Expensive White Wine: Is it Worth the Price?
A lot of red wine lovers will turn up their noses at the thought of drinking white wine, but don’t be put off – there is some great, expensive white wine out there that is worthy of everyone’s palate! While it is true that reds tend to be more high-end and the natural progression of any budding oenophile is to start with whites and work your way up to reds, there is nothing inherently wrong with enjoying white wine throughout your wine love affair.
As with anything, in the wine world you get what you pay for. While it is true that there are a few inexpensive gems out there; in general an $8 bottle of white wine will taste nowhere near as good as an expensive white wine. Expensive white wine, like expensive red wine, is not mass-produced like the bottles you’ll likely find at your local liquor store. Expensive white wine has been pored over meticulously by the winemaker and it truly is a labor of love for these artistes. To find a really good wine (white or red), you really have to hunt around. If you live in or visit an area that is known for wine, stop in a few wineries and have a tasting. If you’ve never experienced wine like this, it is absolutely a must. The $8 or $10 bottle you’re probably familiar with simply cannot compare.
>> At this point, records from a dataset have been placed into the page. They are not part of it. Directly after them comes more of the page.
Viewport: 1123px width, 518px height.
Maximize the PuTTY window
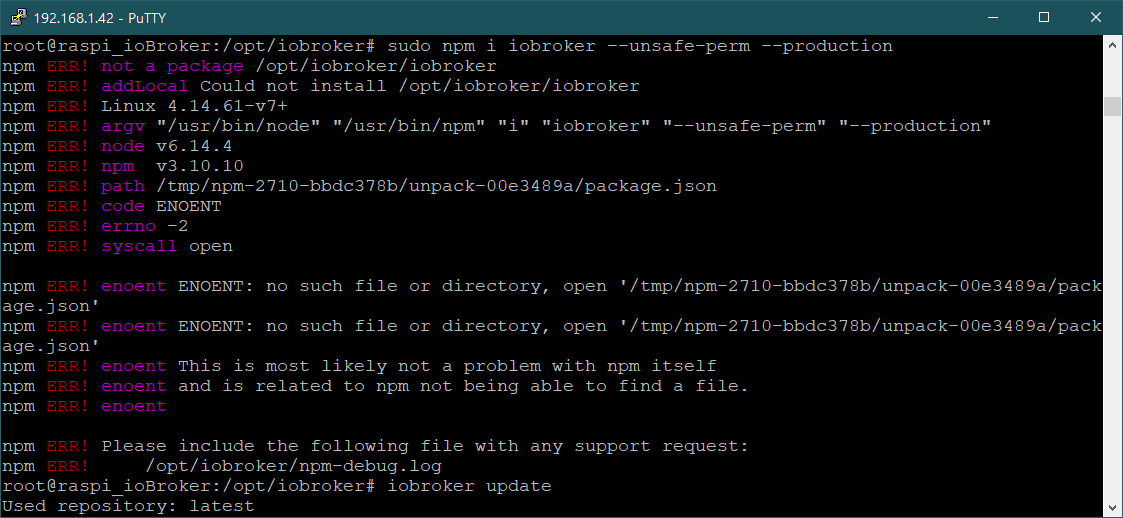tap(1044, 16)
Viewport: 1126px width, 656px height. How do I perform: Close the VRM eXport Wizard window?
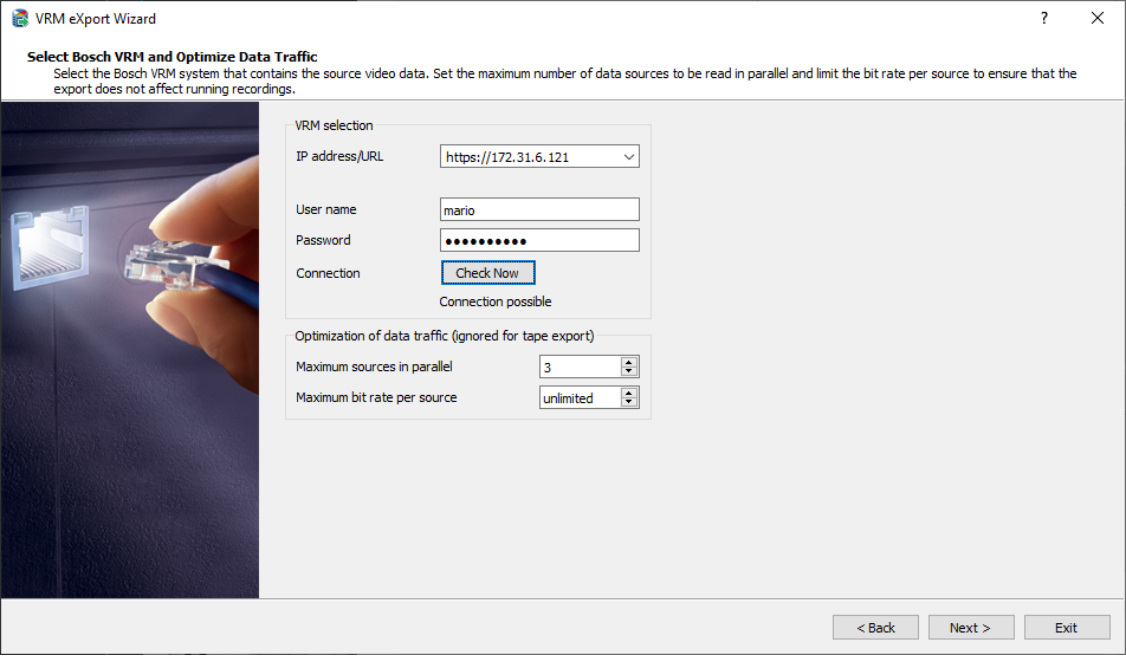(1097, 18)
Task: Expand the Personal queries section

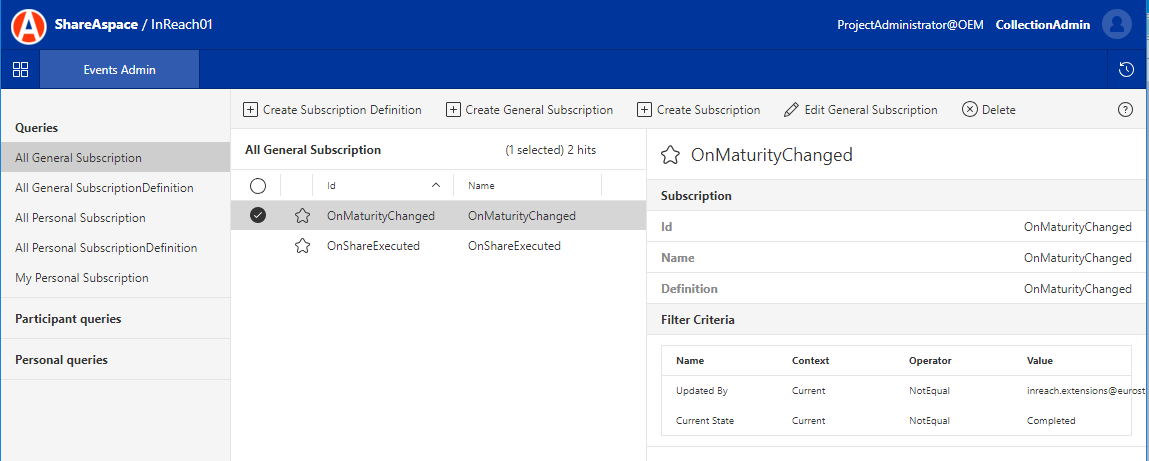Action: point(61,359)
If you do go to a tasting, you’ll find that many wineries offer a red wine tasting list and a white wine tasting list. Many don’t even offer this choice (letting you sample both their reds and whites), but if they do, you should always take the time to sample both varieties – especially if you are new to the wine game. If you politely ask, many of the sommeliers at wineries will allow you to sample wines not on the tasting list, especially if they already have a bottle open, they know you, or you look like you’re actually interested in spending some money at their winery.
Expensive white wine is nothing to sneeze at. In fact, one of the most expensive bottles of wine ever sold was a white wine, a 1787 Chateau d’Yquem. This collector’s item sold for a whopping $56,588! Granted these old wines that are sold (usually at auction) are bought purely for collection, not enjoyment. Most wines don’t keep for more than 50 years, and 200 years is simply way beyond what any wine could keep for. Despite this fact, it’s still pretty impressive that a “mere” white wine could ever fetch this sort of price.
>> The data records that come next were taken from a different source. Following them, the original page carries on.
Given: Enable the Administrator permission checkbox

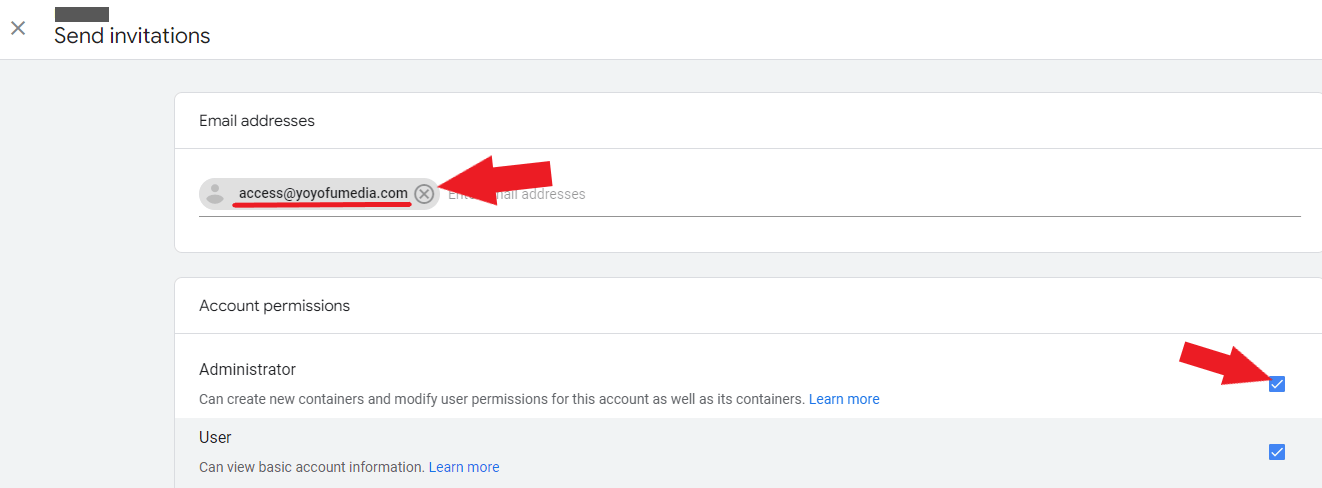Looking at the screenshot, I should coord(1276,384).
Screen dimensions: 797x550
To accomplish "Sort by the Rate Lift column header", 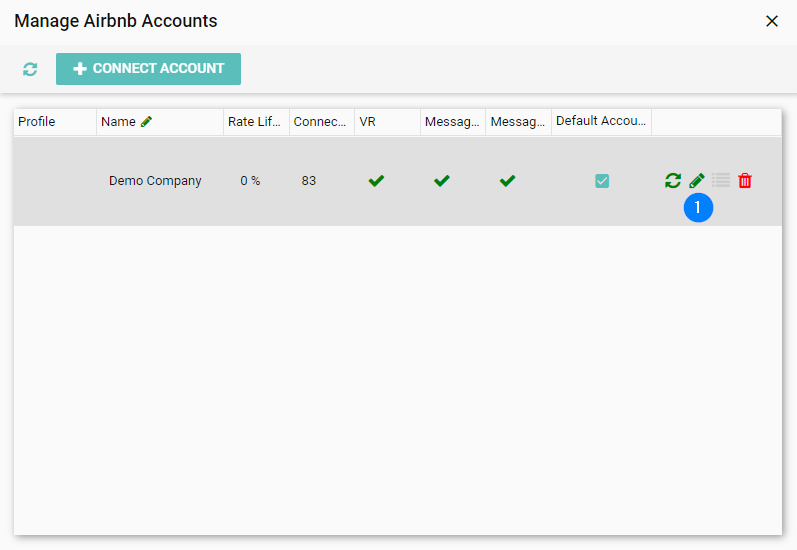I will [254, 122].
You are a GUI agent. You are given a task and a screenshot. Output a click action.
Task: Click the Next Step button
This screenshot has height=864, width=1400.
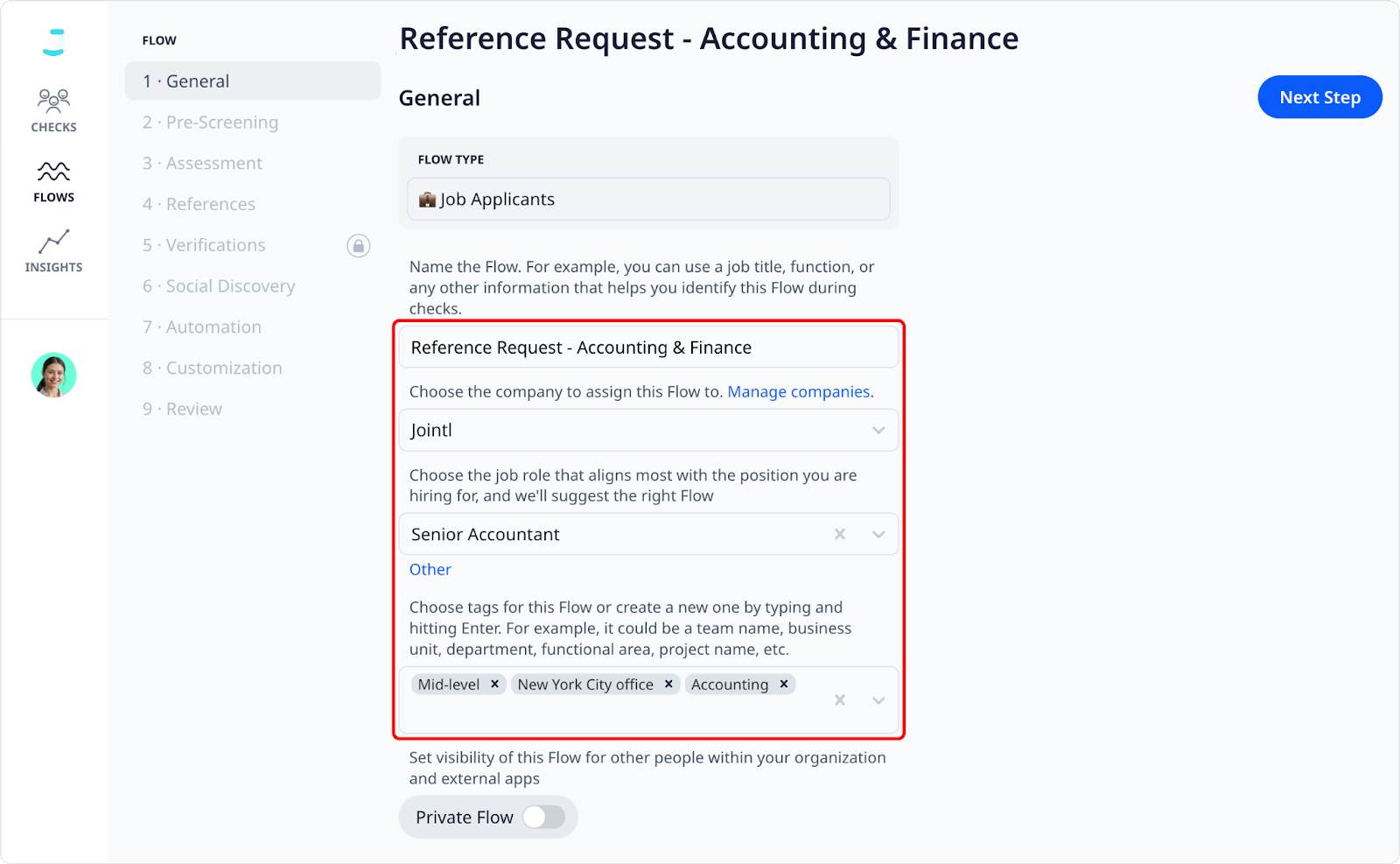pos(1320,97)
Whatever you do, don’t look down your nose at white wine! White wine can often fit into certain meals and dishes which reds simply will not. Even enjoyed by itself, white wine can be a treat – especially if you take the time to find some of the more expensive varieties that have been created by smaller wineries. These wineries take just as much pride in their whites as they do their reds, so take the time to try them!